■ What is required ■
What is needed here is a faithful repeat of every entry, with no character changed.

Segment Start: Information shown

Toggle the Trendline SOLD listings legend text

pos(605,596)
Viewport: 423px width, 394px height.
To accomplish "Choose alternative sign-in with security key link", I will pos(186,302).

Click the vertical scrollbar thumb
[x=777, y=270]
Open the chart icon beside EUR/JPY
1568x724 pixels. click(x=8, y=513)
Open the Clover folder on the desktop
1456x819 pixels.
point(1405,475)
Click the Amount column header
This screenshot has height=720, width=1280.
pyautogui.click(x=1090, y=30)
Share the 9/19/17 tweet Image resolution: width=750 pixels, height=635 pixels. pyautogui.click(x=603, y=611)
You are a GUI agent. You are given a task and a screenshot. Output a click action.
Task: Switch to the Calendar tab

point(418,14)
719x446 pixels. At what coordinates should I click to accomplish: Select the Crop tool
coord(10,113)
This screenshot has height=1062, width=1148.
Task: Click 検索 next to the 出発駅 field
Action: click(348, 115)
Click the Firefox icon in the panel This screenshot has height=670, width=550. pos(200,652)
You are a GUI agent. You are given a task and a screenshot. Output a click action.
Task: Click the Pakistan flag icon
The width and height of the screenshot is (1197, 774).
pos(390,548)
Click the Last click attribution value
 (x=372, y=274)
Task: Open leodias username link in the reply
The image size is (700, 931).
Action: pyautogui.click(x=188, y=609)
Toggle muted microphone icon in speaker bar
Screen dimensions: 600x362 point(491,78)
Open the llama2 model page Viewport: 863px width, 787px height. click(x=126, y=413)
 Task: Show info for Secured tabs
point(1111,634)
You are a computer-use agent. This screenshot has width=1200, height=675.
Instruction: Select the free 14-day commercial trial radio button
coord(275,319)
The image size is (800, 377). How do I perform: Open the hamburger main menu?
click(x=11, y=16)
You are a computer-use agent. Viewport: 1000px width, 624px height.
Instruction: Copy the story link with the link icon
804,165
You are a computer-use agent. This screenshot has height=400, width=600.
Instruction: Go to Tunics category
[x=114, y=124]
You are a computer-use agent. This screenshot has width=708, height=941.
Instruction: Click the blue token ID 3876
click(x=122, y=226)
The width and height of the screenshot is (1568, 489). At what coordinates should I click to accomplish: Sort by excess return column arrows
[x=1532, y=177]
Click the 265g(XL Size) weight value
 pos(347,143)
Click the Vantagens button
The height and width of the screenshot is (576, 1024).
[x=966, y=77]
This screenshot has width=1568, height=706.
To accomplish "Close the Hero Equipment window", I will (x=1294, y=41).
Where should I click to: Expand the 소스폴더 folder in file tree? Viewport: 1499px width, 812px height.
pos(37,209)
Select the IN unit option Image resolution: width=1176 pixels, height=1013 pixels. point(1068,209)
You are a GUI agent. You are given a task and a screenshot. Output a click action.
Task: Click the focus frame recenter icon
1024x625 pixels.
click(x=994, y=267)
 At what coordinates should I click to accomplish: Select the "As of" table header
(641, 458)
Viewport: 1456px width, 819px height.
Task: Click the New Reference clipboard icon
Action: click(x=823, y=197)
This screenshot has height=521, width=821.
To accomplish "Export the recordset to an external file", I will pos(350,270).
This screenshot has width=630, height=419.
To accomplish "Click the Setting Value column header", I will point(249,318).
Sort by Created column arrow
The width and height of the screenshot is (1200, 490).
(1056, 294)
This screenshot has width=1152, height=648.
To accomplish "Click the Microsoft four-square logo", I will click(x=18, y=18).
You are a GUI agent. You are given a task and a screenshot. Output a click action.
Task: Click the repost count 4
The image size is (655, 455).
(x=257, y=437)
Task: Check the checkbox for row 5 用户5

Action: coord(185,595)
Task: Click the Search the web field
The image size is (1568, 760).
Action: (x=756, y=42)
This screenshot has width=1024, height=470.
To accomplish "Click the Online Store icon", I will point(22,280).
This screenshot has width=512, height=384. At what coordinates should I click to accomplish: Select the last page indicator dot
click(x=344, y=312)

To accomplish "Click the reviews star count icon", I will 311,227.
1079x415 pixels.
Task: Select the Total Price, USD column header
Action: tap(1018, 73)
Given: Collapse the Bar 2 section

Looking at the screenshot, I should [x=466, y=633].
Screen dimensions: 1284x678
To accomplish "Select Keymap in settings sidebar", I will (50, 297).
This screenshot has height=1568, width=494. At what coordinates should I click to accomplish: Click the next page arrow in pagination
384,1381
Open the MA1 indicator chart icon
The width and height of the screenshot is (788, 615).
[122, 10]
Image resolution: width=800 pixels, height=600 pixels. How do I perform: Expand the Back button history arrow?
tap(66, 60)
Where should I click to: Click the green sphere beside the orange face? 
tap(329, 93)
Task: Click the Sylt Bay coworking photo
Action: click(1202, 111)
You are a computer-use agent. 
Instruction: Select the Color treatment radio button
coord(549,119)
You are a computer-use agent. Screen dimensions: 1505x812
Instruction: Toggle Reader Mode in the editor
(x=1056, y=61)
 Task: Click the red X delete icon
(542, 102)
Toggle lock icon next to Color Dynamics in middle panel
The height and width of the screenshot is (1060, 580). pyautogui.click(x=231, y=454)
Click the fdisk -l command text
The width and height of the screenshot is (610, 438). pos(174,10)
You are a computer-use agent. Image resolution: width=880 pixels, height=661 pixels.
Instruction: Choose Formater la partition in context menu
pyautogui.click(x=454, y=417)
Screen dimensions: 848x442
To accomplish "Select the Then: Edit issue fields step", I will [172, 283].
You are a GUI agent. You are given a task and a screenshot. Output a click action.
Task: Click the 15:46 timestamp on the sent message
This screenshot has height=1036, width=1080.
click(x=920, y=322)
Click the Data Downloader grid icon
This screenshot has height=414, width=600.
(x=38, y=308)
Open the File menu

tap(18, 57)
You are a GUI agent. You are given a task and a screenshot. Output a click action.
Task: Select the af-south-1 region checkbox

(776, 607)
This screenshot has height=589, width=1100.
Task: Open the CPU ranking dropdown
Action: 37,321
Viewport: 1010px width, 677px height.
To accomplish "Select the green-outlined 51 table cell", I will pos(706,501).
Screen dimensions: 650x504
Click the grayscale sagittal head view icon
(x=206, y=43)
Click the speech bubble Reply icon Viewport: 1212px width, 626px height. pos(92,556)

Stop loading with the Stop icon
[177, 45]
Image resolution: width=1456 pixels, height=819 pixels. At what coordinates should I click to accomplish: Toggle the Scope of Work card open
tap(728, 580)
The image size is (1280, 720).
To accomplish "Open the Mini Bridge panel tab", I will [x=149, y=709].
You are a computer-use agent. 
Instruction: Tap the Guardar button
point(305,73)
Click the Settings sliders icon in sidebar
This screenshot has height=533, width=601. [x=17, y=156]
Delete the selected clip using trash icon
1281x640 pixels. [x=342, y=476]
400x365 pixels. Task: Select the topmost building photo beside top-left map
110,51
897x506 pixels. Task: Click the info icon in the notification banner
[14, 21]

Segment End: Information shown

■ Response box ■
Toggle the Trendline SOLD listings legend text

pos(605,596)
Viewport: 423px width, 394px height.
To accomplish "Choose alternative sign-in with security key link", I will pos(186,302).

Click the vertical scrollbar thumb
[x=777, y=270]
Open the chart icon beside EUR/JPY
1568x724 pixels. click(x=8, y=513)
Open the Clover folder on the desktop
1456x819 pixels.
point(1405,475)
Click the Amount column header
This screenshot has height=720, width=1280.
pyautogui.click(x=1090, y=30)
Share the 9/19/17 tweet Image resolution: width=750 pixels, height=635 pixels. pyautogui.click(x=603, y=611)
You are a GUI agent. You are given a task and a screenshot. Output a click action.
Task: Switch to the Calendar tab

point(418,14)
719x446 pixels. At what coordinates should I click to accomplish: Select the Crop tool
coord(10,113)
This screenshot has height=1062, width=1148.
Task: Click 検索 next to the 出発駅 field
Action: click(348, 115)
Click the Firefox icon in the panel This screenshot has height=670, width=550. pos(200,652)
You are a GUI agent. You are given a task and a screenshot. Output a click action.
Task: Click the Pakistan flag icon
The width and height of the screenshot is (1197, 774).
pos(390,548)
Click the Last click attribution value
 (x=372, y=274)
Task: Open leodias username link in the reply
The image size is (700, 931).
Action: pyautogui.click(x=188, y=609)
Toggle muted microphone icon in speaker bar
Screen dimensions: 600x362 point(491,78)
Open the llama2 model page Viewport: 863px width, 787px height. click(x=126, y=413)
 Task: Show info for Secured tabs
point(1111,634)
You are a computer-use agent. This screenshot has width=1200, height=675.
Instruction: Select the free 14-day commercial trial radio button
coord(275,319)
The image size is (800, 377). How do I perform: Open the hamburger main menu?
click(x=11, y=16)
You are a computer-use agent. Viewport: 1000px width, 624px height.
Instruction: Copy the story link with the link icon
804,165
You are a computer-use agent. This screenshot has height=400, width=600.
Instruction: Go to Tunics category
[x=114, y=124]
You are a computer-use agent. This screenshot has width=708, height=941.
Instruction: Click the blue token ID 3876
click(x=122, y=226)
The width and height of the screenshot is (1568, 489). At what coordinates should I click to accomplish: Sort by excess return column arrows
[x=1532, y=177]
Click the 265g(XL Size) weight value
 pos(347,143)
Click the Vantagens button
The height and width of the screenshot is (576, 1024).
[x=966, y=77]
This screenshot has width=1568, height=706.
To accomplish "Close the Hero Equipment window", I will (x=1294, y=41).
Where should I click to: Expand the 소스폴더 folder in file tree? Viewport: 1499px width, 812px height.
pos(37,209)
Select the IN unit option Image resolution: width=1176 pixels, height=1013 pixels. point(1068,209)
You are a GUI agent. You are given a task and a screenshot. Output a click action.
Task: Click the focus frame recenter icon
1024x625 pixels.
click(x=994, y=267)
 At what coordinates should I click to accomplish: Select the "As of" table header
(641, 458)
Viewport: 1456px width, 819px height.
Task: Click the New Reference clipboard icon
Action: click(x=823, y=197)
This screenshot has height=521, width=821.
To accomplish "Export the recordset to an external file", I will pos(350,270).
This screenshot has width=630, height=419.
To accomplish "Click the Setting Value column header", I will point(249,318).
Sort by Created column arrow
The width and height of the screenshot is (1200, 490).
(1056, 294)
This screenshot has width=1152, height=648.
To accomplish "Click the Microsoft four-square logo", I will click(x=18, y=18).
You are a GUI agent. You are given a task and a screenshot. Output a click action.
Task: Click the repost count 4
The image size is (655, 455).
(x=257, y=437)
Task: Check the checkbox for row 5 用户5

Action: coord(185,595)
Task: Click the Search the web field
The image size is (1568, 760).
Action: (x=756, y=42)
This screenshot has width=1024, height=470.
To accomplish "Click the Online Store icon", I will point(22,280).
This screenshot has width=512, height=384. At what coordinates should I click to accomplish: Select the last page indicator dot
click(x=344, y=312)

To accomplish "Click the reviews star count icon", I will 311,227.
1079x415 pixels.
Task: Select the Total Price, USD column header
Action: tap(1018, 73)
Given: Collapse the Bar 2 section

Looking at the screenshot, I should [x=466, y=633].
Screen dimensions: 1284x678
To accomplish "Select Keymap in settings sidebar", I will (50, 297).
This screenshot has height=1568, width=494. At what coordinates should I click to accomplish: Click the next page arrow in pagination
384,1381
Open the MA1 indicator chart icon
The width and height of the screenshot is (788, 615).
[122, 10]
Image resolution: width=800 pixels, height=600 pixels. How do I perform: Expand the Back button history arrow?
tap(66, 60)
Where should I click to: Click the green sphere beside the orange face? 
tap(329, 93)
Task: Click the Sylt Bay coworking photo
Action: click(1202, 111)
You are a computer-use agent. 
Instruction: Select the Color treatment radio button
coord(549,119)
You are a computer-use agent. Screen dimensions: 1505x812
Instruction: Toggle Reader Mode in the editor
(x=1056, y=61)
 Task: Click the red X delete icon
(542, 102)
Toggle lock icon next to Color Dynamics in middle panel
The height and width of the screenshot is (1060, 580). pyautogui.click(x=231, y=454)
Click the fdisk -l command text
The width and height of the screenshot is (610, 438). pos(174,10)
You are a computer-use agent. Image resolution: width=880 pixels, height=661 pixels.
Instruction: Choose Formater la partition in context menu
pyautogui.click(x=454, y=417)
Screen dimensions: 848x442
To accomplish "Select the Then: Edit issue fields step", I will [172, 283].
You are a GUI agent. You are given a task and a screenshot. Output a click action.
Task: Click the 15:46 timestamp on the sent message
This screenshot has height=1036, width=1080.
click(x=920, y=322)
Click the Data Downloader grid icon
This screenshot has height=414, width=600.
(x=38, y=308)
Open the File menu

tap(18, 57)
You are a GUI agent. You are given a task and a screenshot. Output a click action.
Task: Select the af-south-1 region checkbox

(776, 607)
This screenshot has height=589, width=1100.
Task: Open the CPU ranking dropdown
Action: 37,321
Viewport: 1010px width, 677px height.
To accomplish "Select the green-outlined 51 table cell", I will pos(706,501).
Screen dimensions: 650x504
Click the grayscale sagittal head view icon
(x=206, y=43)
Click the speech bubble Reply icon Viewport: 1212px width, 626px height. pos(92,556)

Stop loading with the Stop icon
[177, 45]
Image resolution: width=1456 pixels, height=819 pixels. At what coordinates should I click to accomplish: Toggle the Scope of Work card open
tap(728, 580)
The image size is (1280, 720).
To accomplish "Open the Mini Bridge panel tab", I will [x=149, y=709].
You are a computer-use agent. 
Instruction: Tap the Guardar button
point(305,73)
Click the Settings sliders icon in sidebar
This screenshot has height=533, width=601. [x=17, y=156]
Delete the selected clip using trash icon
1281x640 pixels. [x=342, y=476]
400x365 pixels. Task: Select the topmost building photo beside top-left map
110,51
897x506 pixels. Task: Click the info icon in the notification banner
[14, 21]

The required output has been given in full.